* Отрывок из текста *
★ ★ ★ ★ ★

Игроком был классным. Уверенная подача, что редко бывает у любителей, легкие передвижения по корту. Удары не слишком сильные, зато обводящие, летящие точно в цель, им заранее намеченную. С таким «ватником», как я, ему и делать было нечего. Но он терпеливо встречал неравное ему по классу присутствие и в знак джентльменства, как это принято у хороших игроков, с незаметной деликатностью позволял брать по гейму в сете, чтобы уж совсем не гвоздить позорным 0:6.
Когда в Париж приехал наш общий друг по теннису с капризной молодой женой и двумя маленькими детьми, тогда еще не обремененный высокими постами, он тактично разделил наши обязанности. Сам встречал, провожал в аэропорт, гоняя туда со своими дипломатическими номерами. Заказал гостиницу, сбросив на меня лишь мелкие повседневные заботы о товарище.
В нашей колонии он был не то что любим, но уж точно уважаем. Ни с кем ни панибратства, ни общих, что тоже сближает, пьянок. Ровные отношения, взвешенный взгляд на происходящие в СССР в эпоху слома перемены. Лишь однажды после партийного собрания, которое в целях глубочайшей и известной всему миру конспирации называлось профсоюзным, подошел ко мне с рукопожатием. Понравилось, что я предложил не бежать впереди паровоза, отдавая симпатии и голоса бывшему секретарю Свердловского обкома товарищу Ельцину, известному тогда разве что сносом исторического дома Ипатьева, куда поместили семью императора Николая II. А он, когда многие загранслужащие в знак вдруг проснувшегося протеста выходили из КПСС, вообще высказался за строгую партийную линию. Да, явный ортодокс.

★ ★ ★ ★ ★

* Записанные данные *
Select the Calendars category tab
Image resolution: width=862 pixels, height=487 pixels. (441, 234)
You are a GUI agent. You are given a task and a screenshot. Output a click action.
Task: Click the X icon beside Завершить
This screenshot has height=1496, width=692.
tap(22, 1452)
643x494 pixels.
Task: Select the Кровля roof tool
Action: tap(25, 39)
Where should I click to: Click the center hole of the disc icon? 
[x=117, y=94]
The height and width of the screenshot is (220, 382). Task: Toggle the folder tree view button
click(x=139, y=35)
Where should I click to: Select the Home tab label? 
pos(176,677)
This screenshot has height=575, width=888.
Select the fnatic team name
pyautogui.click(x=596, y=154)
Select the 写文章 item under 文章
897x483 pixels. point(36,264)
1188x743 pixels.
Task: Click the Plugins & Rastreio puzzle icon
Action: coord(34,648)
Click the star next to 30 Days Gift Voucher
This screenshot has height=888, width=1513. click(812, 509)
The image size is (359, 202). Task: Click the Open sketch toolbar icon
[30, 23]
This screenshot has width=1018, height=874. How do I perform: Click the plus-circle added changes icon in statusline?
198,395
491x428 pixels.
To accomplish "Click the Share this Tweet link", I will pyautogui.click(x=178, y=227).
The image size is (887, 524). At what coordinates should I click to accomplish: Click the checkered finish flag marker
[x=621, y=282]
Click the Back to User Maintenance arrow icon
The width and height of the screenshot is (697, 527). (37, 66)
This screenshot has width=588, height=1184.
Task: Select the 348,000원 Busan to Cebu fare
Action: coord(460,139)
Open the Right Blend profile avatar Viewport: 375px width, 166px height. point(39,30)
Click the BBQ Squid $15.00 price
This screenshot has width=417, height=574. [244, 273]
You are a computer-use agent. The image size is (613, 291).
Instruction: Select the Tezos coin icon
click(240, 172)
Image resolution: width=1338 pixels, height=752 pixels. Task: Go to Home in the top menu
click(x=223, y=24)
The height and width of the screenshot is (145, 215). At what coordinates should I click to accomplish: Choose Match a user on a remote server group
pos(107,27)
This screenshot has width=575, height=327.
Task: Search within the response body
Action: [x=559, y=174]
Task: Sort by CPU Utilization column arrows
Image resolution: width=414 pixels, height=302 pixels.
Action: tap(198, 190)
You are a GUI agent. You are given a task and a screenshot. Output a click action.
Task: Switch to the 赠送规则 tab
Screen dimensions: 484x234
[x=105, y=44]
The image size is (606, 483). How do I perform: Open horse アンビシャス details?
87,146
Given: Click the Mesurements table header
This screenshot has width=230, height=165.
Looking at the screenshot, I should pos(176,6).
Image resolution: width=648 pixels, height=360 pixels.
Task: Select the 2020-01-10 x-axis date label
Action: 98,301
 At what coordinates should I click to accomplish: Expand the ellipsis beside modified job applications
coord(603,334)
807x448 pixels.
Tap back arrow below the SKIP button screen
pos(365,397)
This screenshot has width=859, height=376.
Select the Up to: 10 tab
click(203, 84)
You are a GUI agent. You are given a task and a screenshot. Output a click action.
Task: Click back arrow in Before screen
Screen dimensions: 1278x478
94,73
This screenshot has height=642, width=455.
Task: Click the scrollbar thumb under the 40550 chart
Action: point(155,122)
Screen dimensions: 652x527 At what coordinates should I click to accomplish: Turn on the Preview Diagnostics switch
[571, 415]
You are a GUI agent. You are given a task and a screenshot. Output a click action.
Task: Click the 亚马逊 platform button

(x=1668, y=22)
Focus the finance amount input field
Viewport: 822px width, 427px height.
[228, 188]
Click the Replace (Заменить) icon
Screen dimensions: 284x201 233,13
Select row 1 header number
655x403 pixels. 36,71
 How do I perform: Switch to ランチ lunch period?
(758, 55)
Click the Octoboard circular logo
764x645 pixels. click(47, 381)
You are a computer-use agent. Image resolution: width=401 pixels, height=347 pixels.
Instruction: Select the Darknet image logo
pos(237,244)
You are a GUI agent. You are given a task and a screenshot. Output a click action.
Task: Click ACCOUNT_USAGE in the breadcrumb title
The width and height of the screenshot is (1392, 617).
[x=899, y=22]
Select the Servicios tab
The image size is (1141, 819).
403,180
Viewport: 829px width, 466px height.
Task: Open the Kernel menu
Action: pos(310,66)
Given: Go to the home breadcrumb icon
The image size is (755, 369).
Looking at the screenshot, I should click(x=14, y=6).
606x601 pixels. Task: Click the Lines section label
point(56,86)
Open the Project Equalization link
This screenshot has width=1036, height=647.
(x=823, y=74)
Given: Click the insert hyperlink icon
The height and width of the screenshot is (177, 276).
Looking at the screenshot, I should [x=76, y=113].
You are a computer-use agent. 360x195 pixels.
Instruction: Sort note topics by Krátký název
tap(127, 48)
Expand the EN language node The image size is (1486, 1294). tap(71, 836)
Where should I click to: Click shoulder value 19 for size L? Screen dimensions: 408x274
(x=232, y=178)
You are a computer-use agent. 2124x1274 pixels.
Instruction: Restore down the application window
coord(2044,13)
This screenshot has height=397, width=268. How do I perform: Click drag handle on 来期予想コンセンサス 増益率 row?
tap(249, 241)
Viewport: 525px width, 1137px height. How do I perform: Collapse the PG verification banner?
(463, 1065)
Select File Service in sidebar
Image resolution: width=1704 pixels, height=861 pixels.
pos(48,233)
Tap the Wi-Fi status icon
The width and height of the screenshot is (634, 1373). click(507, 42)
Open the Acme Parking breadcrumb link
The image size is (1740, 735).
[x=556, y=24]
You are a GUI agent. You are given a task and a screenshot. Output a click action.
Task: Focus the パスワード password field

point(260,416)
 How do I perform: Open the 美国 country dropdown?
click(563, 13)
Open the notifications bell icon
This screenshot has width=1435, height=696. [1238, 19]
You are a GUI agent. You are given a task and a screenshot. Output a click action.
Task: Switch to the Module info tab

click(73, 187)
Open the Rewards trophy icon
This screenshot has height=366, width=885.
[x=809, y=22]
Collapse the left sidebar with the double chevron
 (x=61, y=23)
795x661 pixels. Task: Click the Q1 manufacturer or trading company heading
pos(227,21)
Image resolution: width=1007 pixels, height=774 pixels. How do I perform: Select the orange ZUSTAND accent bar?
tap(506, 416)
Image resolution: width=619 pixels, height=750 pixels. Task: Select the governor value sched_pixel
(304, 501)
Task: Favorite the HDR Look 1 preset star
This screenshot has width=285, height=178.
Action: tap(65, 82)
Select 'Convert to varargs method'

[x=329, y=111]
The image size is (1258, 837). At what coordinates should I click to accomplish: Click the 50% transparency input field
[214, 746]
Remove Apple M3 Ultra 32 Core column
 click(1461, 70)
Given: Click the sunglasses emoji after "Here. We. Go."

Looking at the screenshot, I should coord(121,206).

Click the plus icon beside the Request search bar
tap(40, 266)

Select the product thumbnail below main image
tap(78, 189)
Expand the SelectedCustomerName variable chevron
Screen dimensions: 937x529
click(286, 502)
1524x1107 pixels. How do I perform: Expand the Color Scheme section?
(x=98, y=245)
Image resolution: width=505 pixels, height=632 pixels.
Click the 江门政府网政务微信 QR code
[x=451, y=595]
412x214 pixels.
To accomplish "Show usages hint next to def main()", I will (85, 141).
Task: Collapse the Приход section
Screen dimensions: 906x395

★ ★ ★ ★ ★

* Упражнения *
a) Ответьте на вопросы по отрывку о партнёре по теннису:
(i) Какого счёта он старался избежать, позволяя брать по гейму в сете?
(ii) С какими номерами он гонял в аэропорт?
(iii) Как в целях конспирации называлось партийное собрание?
b) Выведите из отрывка о партнёре по теннису всё, начиная со слов «Когда в Париж» и вплоть до слов «заботы о товарище.».
c) Продолжите отрывок о партнёре по теннису после его последнего предложения.

* Ответы по заданиям *
a)
(i) 0:6
(ii) С дипломатическими номерами.
(iii) Профсоюзным.

b)
Когда в Париж приехал наш общий друг по теннису с капризной молодой женой и двумя маленькими детьми, тогда еще не обремененный высокими постами, он тактично разделил наши обязанности. Сам встречал, провожал в аэропорт, гоняя туда со своими дипломатическими номерами. Заказал гостиницу, сбросив на меня лишь мелкие повседневные заботы о товарище.

c)
Был образцовым семьянином. Жена, две дочери. Супруга работала. Причем не где-нибудь, а в посольстве. И, как говорили, на весьма ответственном участке, скрытом от посторонних глаз непроницаемой для прослушки и наблюдения специальной защитой. Тоже была проста в общении, всегда заботливо осведомлялась о здоровье моего маленького, часто болевшего сына и давала советы.
Впрочем, в замкнутом, годами складывавшемся коллективе всем (или почти всем) всё (или почти всё) друг о друге известно. Я не очень-то верю работавшим под посольским прикрытием разведчикам, будто никто из коллег не подозревал о главной цели их пребывания в зарубежье. В небольшой, закрытой и постоянно вынужденной общаться между собой группе посольских многое тайное невольно выходит наружу. Лишнее слово, жест, личная просьба сослуживца, иногда кажущаяся далекому от дел разведки необычной, настораживают. Направляют мысли в определенное русло. Та же замкнутость порой невольно заставляет кому-то довериться, что-то рассказать, поделиться необычной новостью, подчас предназначенной только для сугубо внутреннего пользования.
Да и до какой было бдительности в разгар перестройки. И в Кремле-то не понимали, что происходит и к чему катится. Что говорить о сидевших вдали от родины. Пересуды, обсуждения. Порой потеря элементарной сдержанности, не пишу — бдительности, в разговорах.
Некоторые догадывались, даже точно знали, что уважаемый дипломат, долгие годы до этого отработавший в Великобритании, хорошо знавший английский, выполнял и несколько иные функции. В посольстве занимался политикой, новыми технологиями, был специалистом в сложных областях науки. А молва называла его чуть ли не руководителем — или замом руководителя — этого важнейшего для СССР направления. Короче, наверное, относительно понятно, кем был этот мой знакомец-теннисист.
В июле 1992-го наступила пора его отъезда. Подошел, искренне признался, что было приятно со мной общаться и читать статьи, особенно о теннисе и знаменитом турнире «Ролан Гаррос», где мы порой пересекались. Оставил свой телефон. И мой срок проститься с Францией волею судьбы приближался, поэтому предложил он встретиться вскоре по приезде в нашу Москву и втроем — он, я и наш общий теннисный друг, достигший к тому времени высот не только в спорте.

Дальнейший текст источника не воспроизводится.